Selected passage:
....

# Truck bed bike racks



## Jordansrealm (Jun 1, 2006)

I've always carried my bikes in the open bed of my truck with simple tie downs. Just curious what some of you do or have installed in your bed. Have seen some guys that'll hang their front fork over the tailgate with a tailgate pad over it. Have seem some build cross bars to attach forks to. etc... 

Post up some pics if you got em carrying a few bikes!

Thanks

(basically looking to see if anyone has any ingenious ideas out there

J


----------



## radair (Dec 19, 2002)

A chunk of wood and a couple Delta mounts/bike tights/old hubs work fine. Don't screw the wood down and it's portable.

I've used this one in my VW Westfalia and Subaru Outback.


----------



## Jordansrealm (Jun 1, 2006)

with an open bed id rather never hassle with removing tires. one more thing you have to lock up when away from your truck.


----------



## SoCal (Dec 3, 2005)

I use the Instigater by Sportworks/Thule. Comes out of the box ready to use. Don't have to take off the wheel. Simply lock down the arm on the wheel and you're good to go. Doesn't damage the bike or your truck. Have used it for over a year now and couldn't be happier.


----------



## fgiraffe (Aug 30, 2004)

Another happy Instigater user here. Gets pricey for more than one bike, but I don't have that problem at the moment. There's directions here on making your own rack with PVC.


----------



## mtnbikerdude87 (Dec 19, 2003)

Ive been using tie down on my trucks for about two years now and havent had any issues. To lock them up I just use a cable lock.


----------



## zod (Jul 15, 2003)

Instagator all the way.........


----------



## Trail Daddy (Nov 11, 2004)

Here is my simple design. Couple of 2x4's and some Yakima fork mounts. Works great. And cheap!


----------



## stealth1 (Sep 11, 2004)

I have used the REC-RAC for 6 months in my Tacoma. No front wheel removal and secure even on rough dirt roads. :thumbsup:


----------



## CharacterZero (May 19, 2004)

Jordansrealm said:


> I've always carried my bikes in the open bed of my truck with simple tie downs. Just curious what some of you do or have installed in your bed. Have seen some guys that'll hang their front fork over the tailgate with a tailgate pad over it. Have seem some build cross bars to attach forks to. etc...
> 
> Post up some pics if you got em carrying a few bikes!
> 
> ...


I would post some pics, but they are all saveed at home!

I found them ALL by utiliznig the SEARCH FUNCTION!


----------



## slocaus (Jul 21, 2005)

Here is how to make one out of PVC for about $20 bucks. Plans for 3 or 4 bikes.


----------



## HoldMyBeer (Sep 19, 2005)

Insta-gater all the way. They're super quick and easy to use. Takes 2 seconds to load a bike. I bolted a yakima bar in the front of my bed to attach mine to so I can use my tail-gate without removing the racks. Gotta have somewhere to sit while drinking beer pre/postride! :thumbsup:


----------



## godxzilla (May 2, 2006)

ive posted this here before, but here is my setup. 2005 nissan frontier, modified some track pieces to mount the fork block to. Very simple really...


----------



## fat_weasel (Jan 9, 2005)

Jordansrealm said:


> I've always carried my bikes in the open bed of my truck with simple tie downs. Just curious what some of you do or have installed in your bed. Have seen some guys that'll hang their front fork over the tailgate with a tailgate pad over it. Have seem some build cross bars to attach forks to. etc...

....

Assignment: Please carry on the forum thread about truck bed bike racks from the point where it stops. The data after this thread has nothing to do with it.

Raw data:

....

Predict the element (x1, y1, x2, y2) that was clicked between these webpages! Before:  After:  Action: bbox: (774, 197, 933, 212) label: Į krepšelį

....

Task result:
> 
> Post up some pics if you got em carrying a few bikes!
> 
> ...


I used a Thule Instigater for a while and didn't like how wobbly it was-going over bumps, my bike would bounce all over the place. It was one of the first ones made and maybe they've gotten better by now. I finally just went with a single locking fork mount at the right rear corner of the bed. That takes care of one bike, and I can use tie-downs for any others and then just lock them to the first.


----------



## WildJackal (Jun 19, 2006)

I second the Rec Rac. I picked up mine on ebay.

http://cgi.ebay.com/NEW-Rec-Rac-Tru...ryZ22692QQssPageNameZWDVWQQrdZ1QQcmdZViewItem


----------



## Mountain Medic (Oct 12, 2004)

These are the best racks for truck beds. I have two when I owned an F350. Simple and fast!

If you want I still have them . Sold the truck and don't have a use for them. Send me a PM if you want to buy them. They are like new. I'll give you a deal, I have 2


----------



## pitmang1 (Sep 11, 2005)

I just use tie-downs when I'm going to be driving on rough roads or with multiple bikes. When I'm solo and and pavement I use the old-fashioned lie-down system


----------



## zzsean (Nov 3, 2004)

I have a camper on the back of my truck and often have a bed set up in the back. So putting bikes inside the camper for security often was tedious and putting them on the top didn't work when I was driving the back roads of places like moab.

So I had a custom rack built by a local welding company that I absolutely love. It cost just around $300 and it let me add a 2nd thule box to the top.










Most of the time I just toss one bike on either side, but on road trips when I set up a tent I often switch to putting the bikes inside so they are out of sight when we are visiting places like Whistler where bike thefts just seem a little to high for my taste.


----------



## dave54 (Jul 1, 2003)

I use a setup similar to TrailDaddy's, but less complex. I just have a couple of fork locks on a single 2x6 that sits down in my bed slots. A bungee across the rear tires to keep them from dancing sideways. Cheap ($15?), low tech, functional.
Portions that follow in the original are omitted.